Dasar hukum wasiat dalam islam, para ulama’ mendasarkan wasiat kepada Al- Qur’an, As- Sunnah dan Ijma’ dalam konteks hukum islam di Indonesia kompilasi[2] merupakan aturan yang di
pedomani. Dengan kata lain wasiat adalah pesan seseorang mengenai penggunaan
atau pemanfaatan harta peninggalannya, kelak setelah ia meninggal dunia, baik wasiat itu untuk
anggota kerabatnya ataupun bukan, wasiat
tersebut dilaksanakan atas kemauannya sendiri dan tanpa paksaan.
B.
Hukum Pelaksanaan Wasiat
Adapun hukumnya dilihat dari segi harus dilaksanakan atau harus di
tinggalkan wasiat itu, maka para ulama telah berbeda pendapat.
Pendapat-pendapat itu kami ringkaskan sebagai berikut :
Pendapat pertama
Pendapat ini memandang bahwa wasiat itu wajib bagi setiap orang yang
meninggalkan harta, baik harta itu banyak ataupun sedikit. Pendapat ini
dikatakan oleh Az-Zuhri dan Abu Mijlaz. Inilah pula pendapat Ibnu Hazm. Dia
meriwayatkan wajibnya wasiat itu dari Ibnu ‘Umar, Thalhah, Az-Zubair ,
‘Abdullah bin Abu Aufa, Thalhah bin Mutharrif, Ath-Thawus dan Asy-Sya’bi.
Katanya: inilah pendapat Abu Sulaiman dan semua sahabat-sahabat kami.
Mereka berdalil dengan firman Allah Ta’aala : al-baqarah ayat 180
Pendapat kedua
Pendapat ini memandang bahwa wasiat kepada kedua orang tua dan karib
kerabat yang tidak mewarisi dari si mayit itu wajib hukumnya. Dan inilah
madzhab Masruq, Iyas, Qatadah, Ibnu Jarir dan Az-Zuhri.
Pendapat ketiga
Yaitu pendapat empat orang imam dan aliran Zaidiyah[3] yang menyatakan bahwa wasiat
itu bukanlah kewajian atas setiap orang yang meninggalakan harta (pendapat
pertama), dan bukan pula kewajiban terhadap kedua orang tua dan karib kerabat
yang tidak mewarisi (pendapat kedua), akan tetapi wasiat itu berbeda-beda
hukumnya menurut keadaan.
Maka wasiat itu terkadang wajib, terkadang sunnat, terkadang haram,
terkadang makhruh dan terkadang jaiz (boleh).
1.
Wajibnya wasiat
Wasiat
itu wajib dalam keadaan bila manusia mempunyai kewajiban syara’ yang
dikhawatirkan akan disia-siakan bila dia tidak berwasiat, seperti adanya
titipan, hutang, kepada Allah dan hutang kepada manusia. Misalnya dia mempunyai
kewajiban zakat yang belum dilaksanakan, atau dia mempunyai amant yang harus
disampaikan, atau dia mempunyai hutang yang tidak diketahui selain oleh
dirinya, atau dia mempunyai titipan yang tidak dipersiapkan.
2.
Sunnatnya Wasiat
Wasiat itu disunnatkan bila ia
diperuntukkan bagi kebajikan, karib kerabat orang-orang fakir dan orang-orang
shaleh. Seperti pembangunan lembaga pndidikan,
kesehatatan social dan sebagainya.
3.
Haramnya Wasiat
Hukum wasiat menjadi
haram menurut syara’ jika dia mewasiatkan perkara yang diharamkan melakukannya seperti
mewasiatkan arak, atau mewasiatkan sesuatu yang boleh mencemar akhlak
masyarakat. Selain haram wasiat sebegini tidak boleh dilaksanakan.

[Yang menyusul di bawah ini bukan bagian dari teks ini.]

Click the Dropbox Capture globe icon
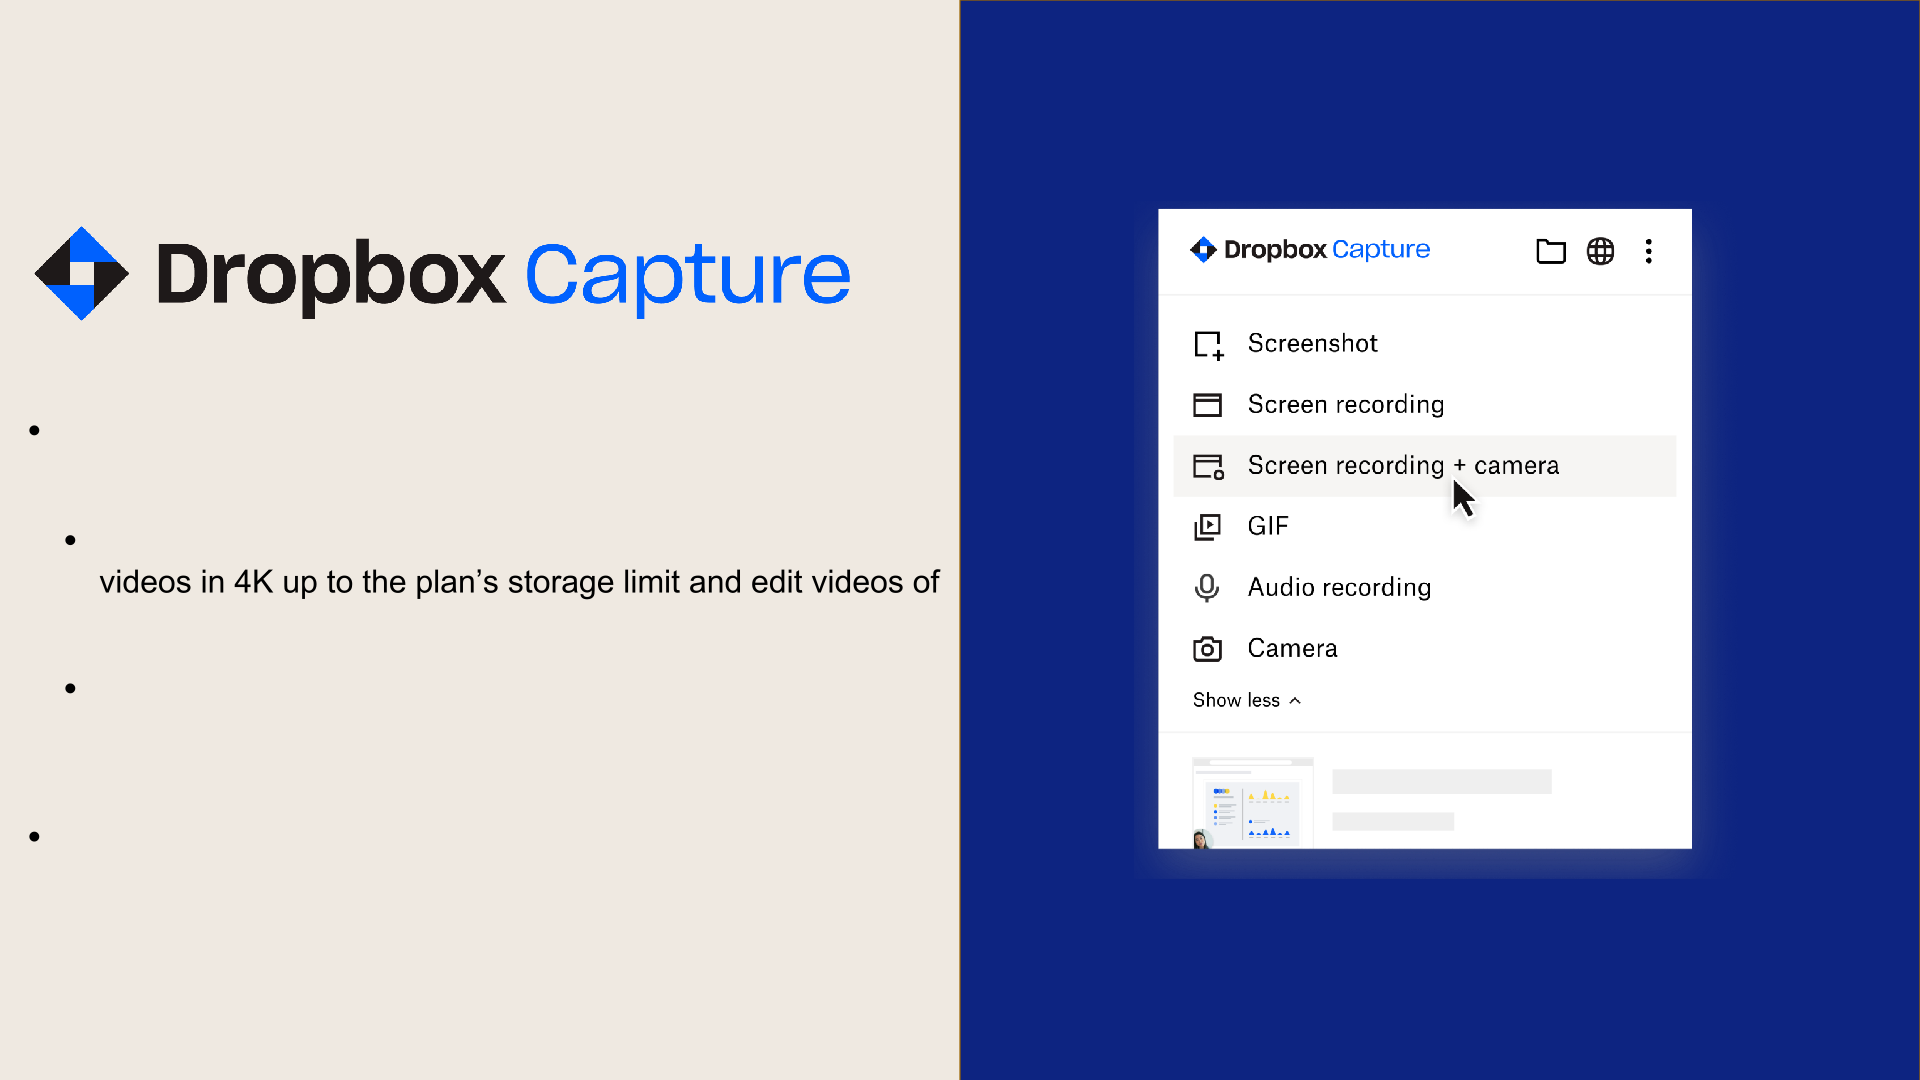(x=1601, y=251)
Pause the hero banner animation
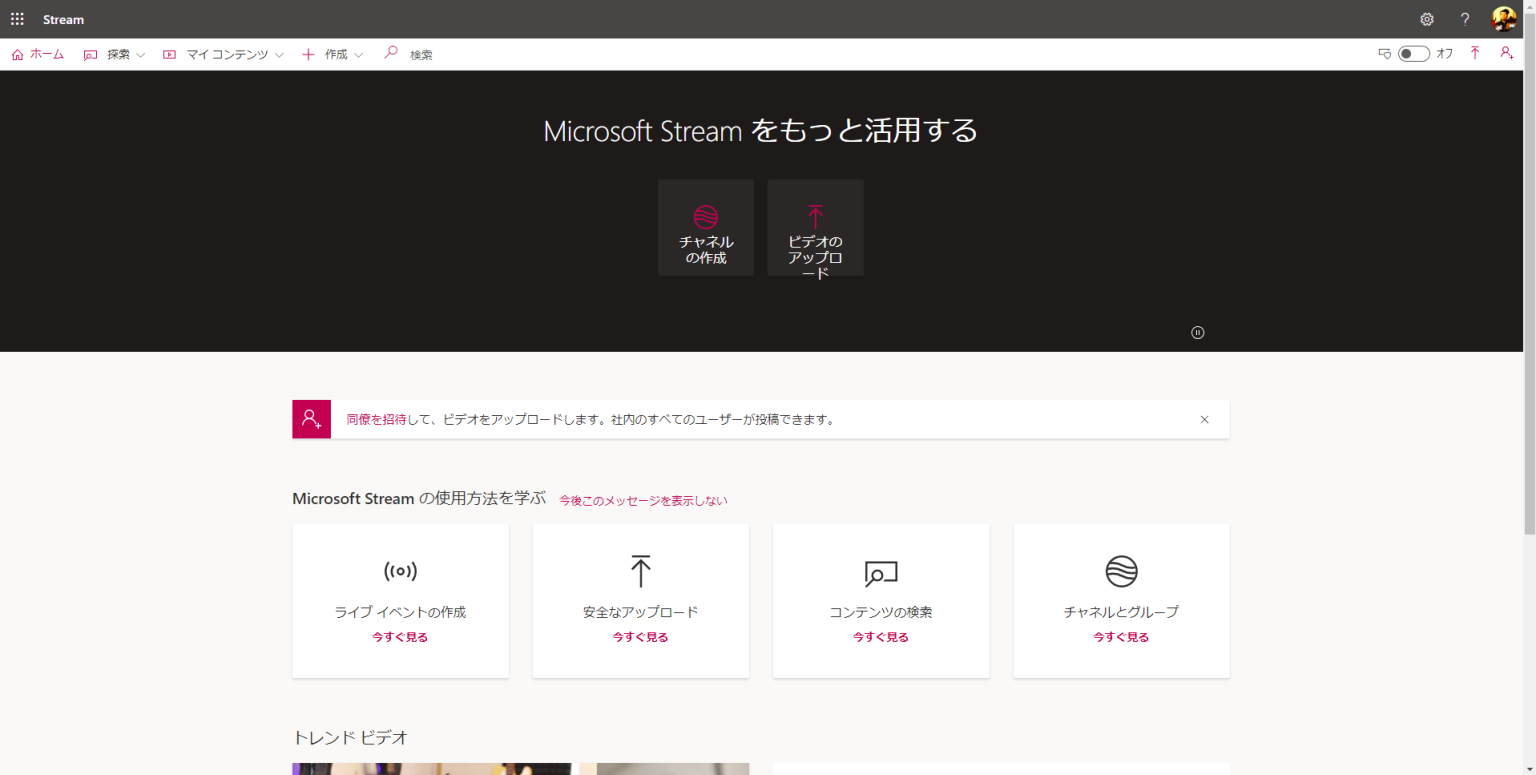The image size is (1536, 775). tap(1197, 331)
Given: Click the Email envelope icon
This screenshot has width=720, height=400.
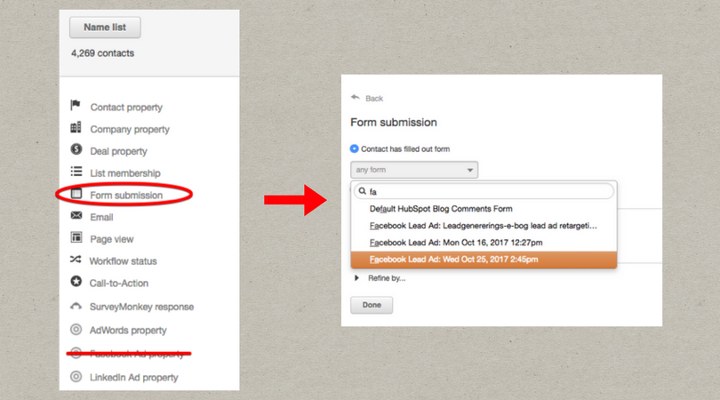Looking at the screenshot, I should click(x=76, y=216).
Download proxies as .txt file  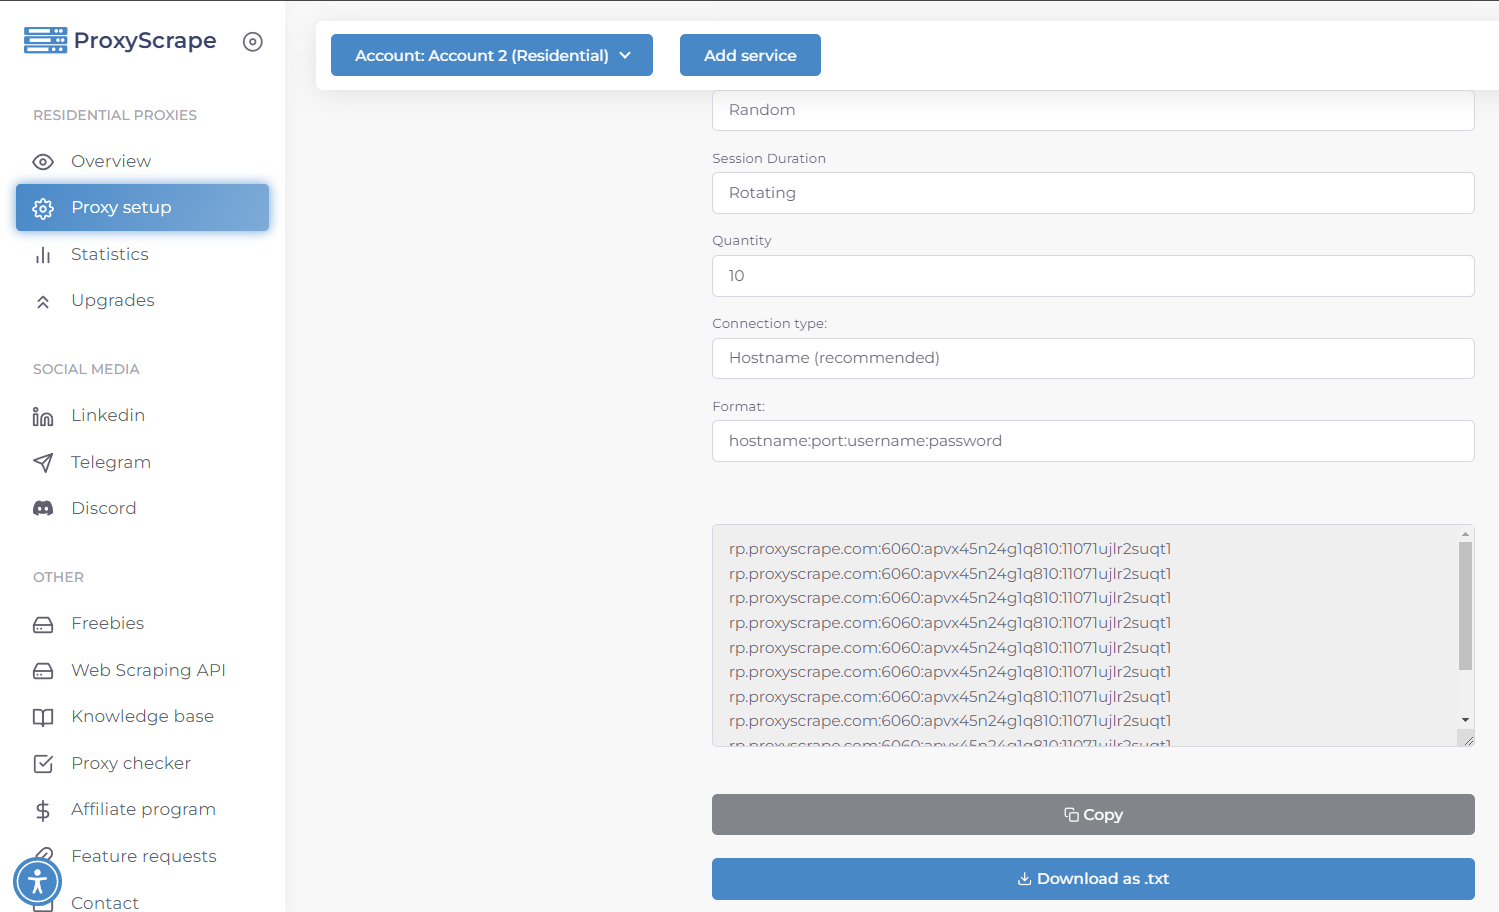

Antara wasiat yang diharamkan ialah wasiat yang
bertujuan menyusahkan waris-wasir dan menghalang mereka daripada menerima
bahagian yang ditetapkan oleh syarak. Allah melarang wasiat yang bertujuan
menyusahkan (memudharatkan) orang lain.
4.
Makruhnya
Wasiat
Wasiat itu
makruh, bila orang yang berwasiat sedikit hartanya, sedang dia mempunyai
seorang atau banyak ahli waris yang membutuhkan hartanya. Demikian pula
dimakruhkan wasiat kepada orang-orang fasik jika diketahui atau diduga dengan
keras bahwa mereka akan menggunakan harta itu dalam kefasikan dan kerusakan.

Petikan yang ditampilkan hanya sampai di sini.